In any federal or state case or matter in which the United States is not a party, no employee or former employee of the Department of Justice shall, in response to a demand, produce any material contained in the files of the Department, or disclose any information relating to or based upon material contained in the files of Department, or disclose any information or produce any material acquired as part of the performance of that person’s official duties or because of that person’s official status without prior approval of the proper Department official . . . . 28 C.F.R. § 16.22(a). In Touhy the Supreme Court upheld the validity of a similar

regulation restricting a subordinate federal employee’s disclosure of information in

response to a subpoena without the Attorney General’s approval. See 340 U.S. at 467

(“[T]he Attorney General can validly withdraw from his subordinates the power to

release department papers.”).

Gollaher moved for an order to show cause why the Agents should not be held

in contempt for failing to comply fully with the subpoenas. Concluding that it lacked

jurisdiction to enforce the subpoenas, the state criminal court denied Gollaher’s

motion. It then stayed his criminal case while Gollaher filed a civil petition for

extraordinary relief to challenge the denial of his motion to enforce the subpoenas.

See Gollaher v. State, 405 P.3d 831, 833 (Utah Ct. App. 2017). The state civil court

denied Gollaher’s petition because “plain, speedy, and adequate relief” was otherwise

available to him regarding the criminal court’s denial of his motion. Id. It further

held that “as a state district court, it did not have jurisdiction to compel the testimony

of federal employees or to compel the production of documents from federal

3 employees when they have not been authorized to do so by the Department of Justice

pursuant to its regulations.” Id. (brackets, ellipsis, and internal quotation marks

omitted). The Utah Court of Appeals affirmed, see id. at 836, and the Utah Supreme

Court denied further review, see Gollaher v. State, 409 P.3d 1048 (Utah 2017).

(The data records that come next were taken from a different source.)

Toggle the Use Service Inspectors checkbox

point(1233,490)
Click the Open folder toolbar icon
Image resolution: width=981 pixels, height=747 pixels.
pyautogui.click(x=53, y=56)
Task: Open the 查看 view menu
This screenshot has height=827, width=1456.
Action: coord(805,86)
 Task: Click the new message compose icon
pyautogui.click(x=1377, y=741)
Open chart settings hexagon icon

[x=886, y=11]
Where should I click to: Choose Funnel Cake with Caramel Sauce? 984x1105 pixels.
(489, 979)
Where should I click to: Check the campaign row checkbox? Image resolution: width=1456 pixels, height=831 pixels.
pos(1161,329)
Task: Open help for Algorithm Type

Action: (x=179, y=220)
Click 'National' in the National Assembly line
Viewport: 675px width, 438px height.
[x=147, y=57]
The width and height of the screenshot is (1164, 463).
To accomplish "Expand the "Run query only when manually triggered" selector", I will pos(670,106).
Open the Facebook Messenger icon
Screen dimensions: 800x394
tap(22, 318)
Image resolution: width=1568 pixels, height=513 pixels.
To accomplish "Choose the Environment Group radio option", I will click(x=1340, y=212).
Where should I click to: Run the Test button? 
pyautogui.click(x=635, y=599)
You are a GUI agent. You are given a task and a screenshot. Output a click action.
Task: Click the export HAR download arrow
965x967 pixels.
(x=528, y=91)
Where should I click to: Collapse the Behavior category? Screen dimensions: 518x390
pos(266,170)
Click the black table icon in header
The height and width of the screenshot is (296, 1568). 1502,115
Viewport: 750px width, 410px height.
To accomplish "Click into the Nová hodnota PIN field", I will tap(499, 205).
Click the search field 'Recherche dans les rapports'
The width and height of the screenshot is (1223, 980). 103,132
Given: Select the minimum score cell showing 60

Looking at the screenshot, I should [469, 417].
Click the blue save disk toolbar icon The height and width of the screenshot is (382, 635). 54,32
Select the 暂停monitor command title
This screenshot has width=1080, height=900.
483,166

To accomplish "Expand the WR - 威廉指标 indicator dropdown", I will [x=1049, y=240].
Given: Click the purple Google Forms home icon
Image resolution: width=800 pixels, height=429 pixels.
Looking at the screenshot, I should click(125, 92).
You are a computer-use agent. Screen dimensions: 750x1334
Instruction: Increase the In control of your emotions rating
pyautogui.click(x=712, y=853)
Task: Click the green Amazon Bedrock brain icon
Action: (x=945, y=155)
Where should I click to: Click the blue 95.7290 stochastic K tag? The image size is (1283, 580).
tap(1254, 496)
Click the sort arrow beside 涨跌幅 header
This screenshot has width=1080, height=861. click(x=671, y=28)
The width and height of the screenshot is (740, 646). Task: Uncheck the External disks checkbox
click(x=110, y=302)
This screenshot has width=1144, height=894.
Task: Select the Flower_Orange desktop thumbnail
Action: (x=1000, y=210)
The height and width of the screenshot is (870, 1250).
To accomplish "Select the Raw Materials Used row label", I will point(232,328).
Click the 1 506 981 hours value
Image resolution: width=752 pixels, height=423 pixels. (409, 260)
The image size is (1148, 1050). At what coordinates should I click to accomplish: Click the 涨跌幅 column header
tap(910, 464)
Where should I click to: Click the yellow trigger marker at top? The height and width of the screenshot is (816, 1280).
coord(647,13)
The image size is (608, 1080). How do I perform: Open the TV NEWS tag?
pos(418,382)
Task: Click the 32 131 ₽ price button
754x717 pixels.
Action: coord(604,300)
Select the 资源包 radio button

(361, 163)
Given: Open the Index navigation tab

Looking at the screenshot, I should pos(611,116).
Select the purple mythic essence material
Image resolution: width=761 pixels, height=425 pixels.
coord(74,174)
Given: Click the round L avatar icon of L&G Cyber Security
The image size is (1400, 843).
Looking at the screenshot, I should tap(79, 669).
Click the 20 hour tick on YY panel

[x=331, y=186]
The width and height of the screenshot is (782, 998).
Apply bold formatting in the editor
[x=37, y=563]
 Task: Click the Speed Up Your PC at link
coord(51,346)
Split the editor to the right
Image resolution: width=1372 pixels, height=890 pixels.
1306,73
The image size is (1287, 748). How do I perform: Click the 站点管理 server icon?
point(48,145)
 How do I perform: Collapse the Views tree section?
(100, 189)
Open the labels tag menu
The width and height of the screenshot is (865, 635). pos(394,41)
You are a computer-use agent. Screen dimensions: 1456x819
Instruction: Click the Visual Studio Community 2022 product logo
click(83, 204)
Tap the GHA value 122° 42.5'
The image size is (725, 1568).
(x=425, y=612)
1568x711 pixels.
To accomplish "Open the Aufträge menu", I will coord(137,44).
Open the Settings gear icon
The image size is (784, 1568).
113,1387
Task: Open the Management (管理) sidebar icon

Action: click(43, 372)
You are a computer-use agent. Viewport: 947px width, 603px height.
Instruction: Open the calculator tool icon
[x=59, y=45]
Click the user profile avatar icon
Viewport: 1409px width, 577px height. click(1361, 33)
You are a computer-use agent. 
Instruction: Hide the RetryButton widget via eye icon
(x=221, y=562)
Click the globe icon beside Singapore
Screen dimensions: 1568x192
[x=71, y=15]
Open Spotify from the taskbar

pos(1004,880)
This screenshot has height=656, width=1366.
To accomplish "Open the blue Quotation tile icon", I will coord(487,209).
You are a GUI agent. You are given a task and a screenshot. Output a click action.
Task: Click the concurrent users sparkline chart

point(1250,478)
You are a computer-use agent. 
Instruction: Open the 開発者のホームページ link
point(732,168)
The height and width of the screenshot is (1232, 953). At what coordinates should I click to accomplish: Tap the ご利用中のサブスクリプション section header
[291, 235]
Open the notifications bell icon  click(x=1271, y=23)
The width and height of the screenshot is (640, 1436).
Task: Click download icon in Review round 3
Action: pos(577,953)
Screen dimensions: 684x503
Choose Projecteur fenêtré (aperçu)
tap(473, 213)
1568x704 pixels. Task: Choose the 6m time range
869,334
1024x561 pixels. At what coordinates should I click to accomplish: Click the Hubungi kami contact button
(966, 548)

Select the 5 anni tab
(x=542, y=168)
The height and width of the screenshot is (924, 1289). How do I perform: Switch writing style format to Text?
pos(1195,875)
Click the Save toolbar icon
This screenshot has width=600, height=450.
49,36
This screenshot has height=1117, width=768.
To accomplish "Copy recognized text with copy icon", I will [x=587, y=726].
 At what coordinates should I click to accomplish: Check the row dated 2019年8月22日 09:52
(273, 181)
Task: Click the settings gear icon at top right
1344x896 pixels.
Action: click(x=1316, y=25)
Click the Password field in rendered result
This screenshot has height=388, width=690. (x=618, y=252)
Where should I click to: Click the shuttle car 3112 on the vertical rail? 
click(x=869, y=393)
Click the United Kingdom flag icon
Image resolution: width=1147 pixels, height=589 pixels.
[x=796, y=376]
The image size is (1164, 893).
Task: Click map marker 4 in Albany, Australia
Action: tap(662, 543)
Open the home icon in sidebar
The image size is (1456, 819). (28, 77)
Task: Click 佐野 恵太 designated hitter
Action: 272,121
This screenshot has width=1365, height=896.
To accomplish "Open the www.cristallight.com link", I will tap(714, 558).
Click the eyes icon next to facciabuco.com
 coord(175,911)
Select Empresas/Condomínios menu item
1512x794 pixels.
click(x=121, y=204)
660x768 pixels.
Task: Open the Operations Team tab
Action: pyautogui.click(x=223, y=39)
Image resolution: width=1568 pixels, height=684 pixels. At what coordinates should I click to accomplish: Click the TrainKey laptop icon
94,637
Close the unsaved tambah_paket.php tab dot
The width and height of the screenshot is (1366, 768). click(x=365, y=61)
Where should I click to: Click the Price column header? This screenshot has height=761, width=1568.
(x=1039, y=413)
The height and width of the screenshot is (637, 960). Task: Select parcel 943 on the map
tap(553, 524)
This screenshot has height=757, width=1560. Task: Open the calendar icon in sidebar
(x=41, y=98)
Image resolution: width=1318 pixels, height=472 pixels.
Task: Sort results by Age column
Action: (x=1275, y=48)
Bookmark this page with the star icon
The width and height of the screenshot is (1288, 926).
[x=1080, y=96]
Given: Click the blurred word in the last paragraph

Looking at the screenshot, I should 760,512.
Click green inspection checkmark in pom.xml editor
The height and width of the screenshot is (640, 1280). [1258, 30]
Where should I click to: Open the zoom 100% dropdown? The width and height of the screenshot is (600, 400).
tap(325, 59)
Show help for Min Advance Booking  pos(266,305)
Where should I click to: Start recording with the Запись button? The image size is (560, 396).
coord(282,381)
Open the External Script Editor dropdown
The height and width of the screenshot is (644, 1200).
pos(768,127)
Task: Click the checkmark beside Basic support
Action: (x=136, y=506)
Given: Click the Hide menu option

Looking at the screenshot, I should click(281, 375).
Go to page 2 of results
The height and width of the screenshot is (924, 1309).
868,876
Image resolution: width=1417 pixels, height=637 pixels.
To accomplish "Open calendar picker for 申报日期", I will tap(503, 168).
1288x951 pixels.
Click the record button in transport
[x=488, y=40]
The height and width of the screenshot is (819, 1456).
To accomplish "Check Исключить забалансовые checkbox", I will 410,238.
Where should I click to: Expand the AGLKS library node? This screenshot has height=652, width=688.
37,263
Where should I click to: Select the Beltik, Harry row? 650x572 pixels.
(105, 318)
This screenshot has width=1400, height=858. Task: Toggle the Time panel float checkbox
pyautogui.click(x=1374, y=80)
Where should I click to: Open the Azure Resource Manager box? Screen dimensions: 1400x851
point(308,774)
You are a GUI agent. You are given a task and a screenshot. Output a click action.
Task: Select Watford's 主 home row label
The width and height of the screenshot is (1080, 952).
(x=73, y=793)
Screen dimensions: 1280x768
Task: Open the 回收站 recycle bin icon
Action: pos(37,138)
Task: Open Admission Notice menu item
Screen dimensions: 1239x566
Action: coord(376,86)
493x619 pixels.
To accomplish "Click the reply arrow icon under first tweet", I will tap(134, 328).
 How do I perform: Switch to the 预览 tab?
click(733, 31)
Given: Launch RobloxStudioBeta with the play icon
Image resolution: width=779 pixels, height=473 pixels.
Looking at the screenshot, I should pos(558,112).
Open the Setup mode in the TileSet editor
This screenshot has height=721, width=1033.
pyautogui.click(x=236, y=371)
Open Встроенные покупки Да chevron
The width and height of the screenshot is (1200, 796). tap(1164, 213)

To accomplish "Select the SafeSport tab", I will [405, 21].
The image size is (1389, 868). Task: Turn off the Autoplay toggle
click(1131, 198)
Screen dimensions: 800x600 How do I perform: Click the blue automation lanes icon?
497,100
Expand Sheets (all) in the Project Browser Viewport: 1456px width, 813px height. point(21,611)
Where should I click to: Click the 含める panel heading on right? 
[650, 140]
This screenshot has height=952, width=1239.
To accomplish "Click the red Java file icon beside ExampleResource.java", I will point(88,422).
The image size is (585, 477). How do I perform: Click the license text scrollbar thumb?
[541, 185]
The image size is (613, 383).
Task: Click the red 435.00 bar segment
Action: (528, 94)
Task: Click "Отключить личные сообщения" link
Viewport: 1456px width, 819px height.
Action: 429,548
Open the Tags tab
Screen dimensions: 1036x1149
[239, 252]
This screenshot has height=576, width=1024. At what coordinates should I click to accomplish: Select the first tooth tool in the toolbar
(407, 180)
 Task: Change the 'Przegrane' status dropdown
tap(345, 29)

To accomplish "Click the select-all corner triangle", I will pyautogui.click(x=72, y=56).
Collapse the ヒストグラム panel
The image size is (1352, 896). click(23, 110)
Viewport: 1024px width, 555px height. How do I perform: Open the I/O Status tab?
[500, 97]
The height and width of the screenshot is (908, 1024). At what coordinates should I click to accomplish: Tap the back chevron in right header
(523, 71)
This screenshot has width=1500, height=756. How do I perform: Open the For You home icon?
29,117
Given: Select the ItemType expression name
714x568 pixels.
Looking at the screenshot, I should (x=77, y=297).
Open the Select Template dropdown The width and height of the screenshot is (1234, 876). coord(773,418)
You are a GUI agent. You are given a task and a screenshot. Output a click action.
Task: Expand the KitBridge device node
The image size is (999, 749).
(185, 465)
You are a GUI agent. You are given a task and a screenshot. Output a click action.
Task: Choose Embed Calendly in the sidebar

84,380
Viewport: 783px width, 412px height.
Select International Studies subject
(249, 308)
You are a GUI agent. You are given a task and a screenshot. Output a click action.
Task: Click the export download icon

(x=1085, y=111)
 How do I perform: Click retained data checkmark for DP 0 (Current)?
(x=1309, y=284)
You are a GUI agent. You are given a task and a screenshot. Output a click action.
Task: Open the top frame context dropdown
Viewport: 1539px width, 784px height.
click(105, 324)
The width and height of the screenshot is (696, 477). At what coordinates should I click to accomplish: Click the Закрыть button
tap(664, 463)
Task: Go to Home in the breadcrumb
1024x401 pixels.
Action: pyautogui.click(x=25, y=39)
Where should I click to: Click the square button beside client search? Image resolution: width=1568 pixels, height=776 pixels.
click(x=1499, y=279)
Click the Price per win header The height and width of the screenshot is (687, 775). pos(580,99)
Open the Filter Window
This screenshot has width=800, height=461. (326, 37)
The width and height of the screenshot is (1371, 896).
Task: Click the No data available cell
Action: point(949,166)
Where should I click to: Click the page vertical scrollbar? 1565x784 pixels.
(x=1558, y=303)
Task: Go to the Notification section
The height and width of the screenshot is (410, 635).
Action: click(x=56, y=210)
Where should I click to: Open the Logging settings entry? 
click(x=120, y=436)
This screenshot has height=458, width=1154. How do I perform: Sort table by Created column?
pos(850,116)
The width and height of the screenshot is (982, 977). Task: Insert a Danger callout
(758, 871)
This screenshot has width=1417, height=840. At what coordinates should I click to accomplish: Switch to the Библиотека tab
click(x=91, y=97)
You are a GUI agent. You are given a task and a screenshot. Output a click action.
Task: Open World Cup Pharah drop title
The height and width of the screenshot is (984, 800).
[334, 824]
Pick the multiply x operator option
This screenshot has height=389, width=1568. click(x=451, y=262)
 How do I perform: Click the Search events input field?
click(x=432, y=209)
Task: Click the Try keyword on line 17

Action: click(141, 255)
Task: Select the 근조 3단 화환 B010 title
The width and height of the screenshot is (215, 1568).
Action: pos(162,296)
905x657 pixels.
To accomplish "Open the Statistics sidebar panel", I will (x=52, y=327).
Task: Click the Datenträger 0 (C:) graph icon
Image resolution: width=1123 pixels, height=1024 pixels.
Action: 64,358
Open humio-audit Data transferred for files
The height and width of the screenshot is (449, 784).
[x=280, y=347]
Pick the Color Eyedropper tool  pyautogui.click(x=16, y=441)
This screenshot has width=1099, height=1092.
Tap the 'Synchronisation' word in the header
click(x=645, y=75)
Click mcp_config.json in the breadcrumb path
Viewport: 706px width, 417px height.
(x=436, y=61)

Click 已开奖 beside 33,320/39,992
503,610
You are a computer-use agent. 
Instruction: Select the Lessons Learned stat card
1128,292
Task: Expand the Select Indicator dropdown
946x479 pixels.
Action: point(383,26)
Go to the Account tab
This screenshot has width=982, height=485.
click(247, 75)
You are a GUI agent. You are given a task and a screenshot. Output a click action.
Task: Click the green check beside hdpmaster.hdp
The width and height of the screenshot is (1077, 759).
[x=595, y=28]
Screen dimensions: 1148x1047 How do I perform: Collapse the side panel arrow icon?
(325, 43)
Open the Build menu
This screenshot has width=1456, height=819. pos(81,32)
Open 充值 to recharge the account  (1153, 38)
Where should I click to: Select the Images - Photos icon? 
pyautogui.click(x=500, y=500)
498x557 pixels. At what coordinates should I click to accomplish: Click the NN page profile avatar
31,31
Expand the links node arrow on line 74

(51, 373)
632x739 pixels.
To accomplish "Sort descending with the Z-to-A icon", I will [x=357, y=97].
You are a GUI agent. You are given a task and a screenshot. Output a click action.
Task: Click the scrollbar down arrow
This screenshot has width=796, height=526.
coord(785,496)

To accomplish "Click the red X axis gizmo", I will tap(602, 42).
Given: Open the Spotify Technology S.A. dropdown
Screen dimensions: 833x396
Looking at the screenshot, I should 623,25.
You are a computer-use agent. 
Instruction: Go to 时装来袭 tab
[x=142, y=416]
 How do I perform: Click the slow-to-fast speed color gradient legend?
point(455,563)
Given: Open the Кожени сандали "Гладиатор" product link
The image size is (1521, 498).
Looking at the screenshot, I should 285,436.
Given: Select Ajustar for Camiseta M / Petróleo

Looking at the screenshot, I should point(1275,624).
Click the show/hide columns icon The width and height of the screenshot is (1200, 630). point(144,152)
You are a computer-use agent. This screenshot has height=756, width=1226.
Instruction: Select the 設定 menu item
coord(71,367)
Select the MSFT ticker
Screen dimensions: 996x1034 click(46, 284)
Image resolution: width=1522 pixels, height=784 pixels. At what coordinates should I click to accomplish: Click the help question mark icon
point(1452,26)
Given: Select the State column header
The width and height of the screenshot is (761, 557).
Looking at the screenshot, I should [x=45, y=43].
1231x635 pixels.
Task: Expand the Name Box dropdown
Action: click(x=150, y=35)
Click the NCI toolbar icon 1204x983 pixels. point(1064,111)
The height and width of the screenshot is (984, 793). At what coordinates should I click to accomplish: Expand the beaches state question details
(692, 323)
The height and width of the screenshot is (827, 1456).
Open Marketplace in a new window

Returning to the state criminal court, Gollaher issued new subpoenas to the

Agents seeking the same testimony and production of documents, and he moved to

compel compliance. The United States removed the new subpoena matter to federal

district court under § 1442(a)(1), which permits the removal of:

(a) A civil or criminal prosecution that is commenced in a State court and that is against or directed to . . . (1) . . . any officer . . . of the United States . . . in an official or individual capacity, for or relating to any act under color of such office or on account of any right, title or authority claimed under any Act of Congress for the apprehension or punishment of criminals .... 28 U.S.C. § 1442(a)(1). This authority extends to “any proceeding (whether or not

ancillary to another proceeding) to the extent that in such proceeding a judicial order,

including a subpoena for testimony or documents, is sought or issued.” 28 U.S.C.

§ 1442(d)(1). Gollaher moved the district court to appoint counsel to represent him

in the federal proceeding. After a magistrate judge denied his motion, Gollaher did

not file objections.

The United States moved to dismiss as frivolous Gollaher’s removed motion to

compel the Agents’ compliance with the subpoenas.